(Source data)
--- START ---

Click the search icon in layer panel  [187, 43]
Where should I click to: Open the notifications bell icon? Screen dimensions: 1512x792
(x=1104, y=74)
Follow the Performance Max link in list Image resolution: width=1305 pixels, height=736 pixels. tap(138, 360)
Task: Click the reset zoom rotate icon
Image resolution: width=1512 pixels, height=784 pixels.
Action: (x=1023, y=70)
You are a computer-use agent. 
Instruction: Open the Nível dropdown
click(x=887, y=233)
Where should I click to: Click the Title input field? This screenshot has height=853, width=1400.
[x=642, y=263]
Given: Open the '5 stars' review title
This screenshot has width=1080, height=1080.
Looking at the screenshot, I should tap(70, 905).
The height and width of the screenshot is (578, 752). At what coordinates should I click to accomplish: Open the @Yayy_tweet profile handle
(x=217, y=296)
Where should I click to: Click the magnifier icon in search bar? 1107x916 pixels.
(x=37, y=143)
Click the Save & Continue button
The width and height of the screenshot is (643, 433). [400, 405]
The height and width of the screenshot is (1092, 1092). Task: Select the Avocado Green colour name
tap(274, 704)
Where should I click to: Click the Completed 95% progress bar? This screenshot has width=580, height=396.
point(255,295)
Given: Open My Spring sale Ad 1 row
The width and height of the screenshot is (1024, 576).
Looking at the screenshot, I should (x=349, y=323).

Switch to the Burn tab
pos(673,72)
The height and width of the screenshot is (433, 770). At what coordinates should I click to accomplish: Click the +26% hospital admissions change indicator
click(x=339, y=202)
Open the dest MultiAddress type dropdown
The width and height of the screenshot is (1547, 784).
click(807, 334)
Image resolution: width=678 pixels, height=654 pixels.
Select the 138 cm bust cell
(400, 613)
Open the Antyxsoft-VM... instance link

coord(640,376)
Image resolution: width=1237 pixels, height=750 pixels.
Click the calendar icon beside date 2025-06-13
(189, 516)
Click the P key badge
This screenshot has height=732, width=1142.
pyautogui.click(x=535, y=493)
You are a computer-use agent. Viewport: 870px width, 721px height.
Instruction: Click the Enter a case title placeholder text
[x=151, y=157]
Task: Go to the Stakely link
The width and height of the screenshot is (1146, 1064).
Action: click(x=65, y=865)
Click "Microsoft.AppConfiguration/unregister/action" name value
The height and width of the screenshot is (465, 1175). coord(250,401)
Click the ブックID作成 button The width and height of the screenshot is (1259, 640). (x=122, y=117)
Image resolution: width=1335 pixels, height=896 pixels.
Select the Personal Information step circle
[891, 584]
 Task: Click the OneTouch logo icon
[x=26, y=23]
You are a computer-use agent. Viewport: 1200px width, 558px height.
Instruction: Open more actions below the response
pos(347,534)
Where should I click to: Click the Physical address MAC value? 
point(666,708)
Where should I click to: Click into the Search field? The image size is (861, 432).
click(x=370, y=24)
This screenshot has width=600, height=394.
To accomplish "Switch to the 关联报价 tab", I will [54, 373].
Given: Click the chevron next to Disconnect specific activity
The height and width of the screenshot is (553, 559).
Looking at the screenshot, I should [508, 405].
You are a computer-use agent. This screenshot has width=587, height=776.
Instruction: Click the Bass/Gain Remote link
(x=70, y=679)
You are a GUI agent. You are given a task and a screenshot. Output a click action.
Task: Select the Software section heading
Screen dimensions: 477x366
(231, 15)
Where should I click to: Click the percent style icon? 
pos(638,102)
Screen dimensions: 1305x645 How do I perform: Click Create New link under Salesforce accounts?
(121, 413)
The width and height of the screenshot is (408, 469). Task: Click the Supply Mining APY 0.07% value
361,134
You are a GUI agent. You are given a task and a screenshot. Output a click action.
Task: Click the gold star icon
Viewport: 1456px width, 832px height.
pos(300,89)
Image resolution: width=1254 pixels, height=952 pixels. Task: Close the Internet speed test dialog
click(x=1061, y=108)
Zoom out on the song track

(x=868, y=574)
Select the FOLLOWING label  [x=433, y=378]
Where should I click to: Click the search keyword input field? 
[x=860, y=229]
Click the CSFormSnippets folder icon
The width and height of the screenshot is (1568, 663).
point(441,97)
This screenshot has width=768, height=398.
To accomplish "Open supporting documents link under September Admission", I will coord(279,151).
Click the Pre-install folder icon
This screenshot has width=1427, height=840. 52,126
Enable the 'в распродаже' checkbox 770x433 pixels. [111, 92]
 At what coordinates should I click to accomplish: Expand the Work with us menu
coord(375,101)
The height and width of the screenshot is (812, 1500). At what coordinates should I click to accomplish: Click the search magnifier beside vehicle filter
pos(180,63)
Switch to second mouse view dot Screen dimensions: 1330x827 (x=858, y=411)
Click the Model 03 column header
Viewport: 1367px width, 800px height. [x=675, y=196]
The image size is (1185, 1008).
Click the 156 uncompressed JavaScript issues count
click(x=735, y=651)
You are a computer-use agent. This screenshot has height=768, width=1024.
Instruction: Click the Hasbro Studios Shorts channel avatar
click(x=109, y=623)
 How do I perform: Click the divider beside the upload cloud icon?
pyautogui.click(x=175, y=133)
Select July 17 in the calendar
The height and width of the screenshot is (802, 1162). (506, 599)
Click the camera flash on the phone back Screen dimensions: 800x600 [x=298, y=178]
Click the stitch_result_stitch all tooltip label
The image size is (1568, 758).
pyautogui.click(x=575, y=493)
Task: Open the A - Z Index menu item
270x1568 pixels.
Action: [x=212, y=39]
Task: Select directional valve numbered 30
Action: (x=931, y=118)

--- END ---

→ Exercise prompt: Copy out the records in full, matching every line character for character.

→ Task answer:
Click the search icon in layer panel  [187, 43]
Where should I click to: Open the notifications bell icon? Screen dimensions: 1512x792
(x=1104, y=74)
Follow the Performance Max link in list Image resolution: width=1305 pixels, height=736 pixels. tap(138, 360)
Task: Click the reset zoom rotate icon
Image resolution: width=1512 pixels, height=784 pixels.
Action: (x=1023, y=70)
You are a computer-use agent. 
Instruction: Open the Nível dropdown
click(x=887, y=233)
Where should I click to: Click the Title input field? This screenshot has height=853, width=1400.
[x=642, y=263]
Given: Open the '5 stars' review title
This screenshot has width=1080, height=1080.
Looking at the screenshot, I should tap(70, 905).
The height and width of the screenshot is (578, 752). At what coordinates should I click to accomplish: Open the @Yayy_tweet profile handle
(x=217, y=296)
Where should I click to: Click the magnifier icon in search bar? 1107x916 pixels.
(x=37, y=143)
Click the Save & Continue button
The width and height of the screenshot is (643, 433). [400, 405]
The height and width of the screenshot is (1092, 1092). Task: Select the Avocado Green colour name
tap(274, 704)
Where should I click to: Click the Completed 95% progress bar? This screenshot has width=580, height=396.
point(255,295)
Given: Open My Spring sale Ad 1 row
The width and height of the screenshot is (1024, 576).
Looking at the screenshot, I should (x=349, y=323).

Switch to the Burn tab
pos(673,72)
The height and width of the screenshot is (433, 770). At what coordinates should I click to accomplish: Click the +26% hospital admissions change indicator
click(x=339, y=202)
Open the dest MultiAddress type dropdown
The width and height of the screenshot is (1547, 784).
click(807, 334)
Image resolution: width=678 pixels, height=654 pixels.
Select the 138 cm bust cell
(400, 613)
Open the Antyxsoft-VM... instance link

coord(640,376)
Image resolution: width=1237 pixels, height=750 pixels.
Click the calendar icon beside date 2025-06-13
(189, 516)
Click the P key badge
This screenshot has height=732, width=1142.
pyautogui.click(x=535, y=493)
You are a computer-use agent. Viewport: 870px width, 721px height.
Instruction: Click the Enter a case title placeholder text
[x=151, y=157]
Task: Go to the Stakely link
The width and height of the screenshot is (1146, 1064).
Action: click(x=65, y=865)
Click "Microsoft.AppConfiguration/unregister/action" name value
The height and width of the screenshot is (465, 1175). coord(250,401)
Click the ブックID作成 button The width and height of the screenshot is (1259, 640). (x=122, y=117)
Image resolution: width=1335 pixels, height=896 pixels.
Select the Personal Information step circle
[891, 584]
 Task: Click the OneTouch logo icon
[x=26, y=23]
You are a computer-use agent. Viewport: 1200px width, 558px height.
Instruction: Open more actions below the response
pos(347,534)
Where should I click to: Click the Physical address MAC value? 
point(666,708)
Where should I click to: Click into the Search field? The image size is (861, 432).
click(x=370, y=24)
This screenshot has width=600, height=394.
To accomplish "Switch to the 关联报价 tab", I will [54, 373].
Given: Click the chevron next to Disconnect specific activity
The height and width of the screenshot is (553, 559).
Looking at the screenshot, I should [508, 405].
You are a computer-use agent. This screenshot has width=587, height=776.
Instruction: Click the Bass/Gain Remote link
(x=70, y=679)
You are a GUI agent. You are given a task and a screenshot. Output a click action.
Task: Select the Software section heading
Screen dimensions: 477x366
(231, 15)
Where should I click to: Click the percent style icon? 
pos(638,102)
Screen dimensions: 1305x645 How do I perform: Click Create New link under Salesforce accounts?
(121, 413)
The width and height of the screenshot is (408, 469). Task: Click the Supply Mining APY 0.07% value
361,134
You are a GUI agent. You are given a task and a screenshot. Output a click action.
Task: Click the gold star icon
Viewport: 1456px width, 832px height.
pos(300,89)
Image resolution: width=1254 pixels, height=952 pixels. Task: Close the Internet speed test dialog
click(x=1061, y=108)
Zoom out on the song track

(x=868, y=574)
Select the FOLLOWING label  [x=433, y=378]
Where should I click to: Click the search keyword input field? 
[x=860, y=229]
Click the CSFormSnippets folder icon
The width and height of the screenshot is (1568, 663).
point(441,97)
This screenshot has width=768, height=398.
To accomplish "Open supporting documents link under September Admission", I will coord(279,151).
Click the Pre-install folder icon
This screenshot has width=1427, height=840. 52,126
Enable the 'в распродаже' checkbox 770x433 pixels. [111, 92]
 At what coordinates should I click to accomplish: Expand the Work with us menu
coord(375,101)
The height and width of the screenshot is (812, 1500). At what coordinates should I click to accomplish: Click the search magnifier beside vehicle filter
pos(180,63)
Switch to second mouse view dot Screen dimensions: 1330x827 (x=858, y=411)
Click the Model 03 column header
Viewport: 1367px width, 800px height. [x=675, y=196]
The image size is (1185, 1008).
Click the 156 uncompressed JavaScript issues count
click(x=735, y=651)
You are a computer-use agent. This screenshot has height=768, width=1024.
Instruction: Click the Hasbro Studios Shorts channel avatar
click(x=109, y=623)
 How do I perform: Click the divider beside the upload cloud icon?
pyautogui.click(x=175, y=133)
Select July 17 in the calendar
The height and width of the screenshot is (802, 1162). (506, 599)
Click the camera flash on the phone back Screen dimensions: 800x600 [x=298, y=178]
Click the stitch_result_stitch all tooltip label
The image size is (1568, 758).
pyautogui.click(x=575, y=493)
Task: Open the A - Z Index menu item
270x1568 pixels.
Action: [x=212, y=39]
Task: Select directional valve numbered 30
Action: (x=931, y=118)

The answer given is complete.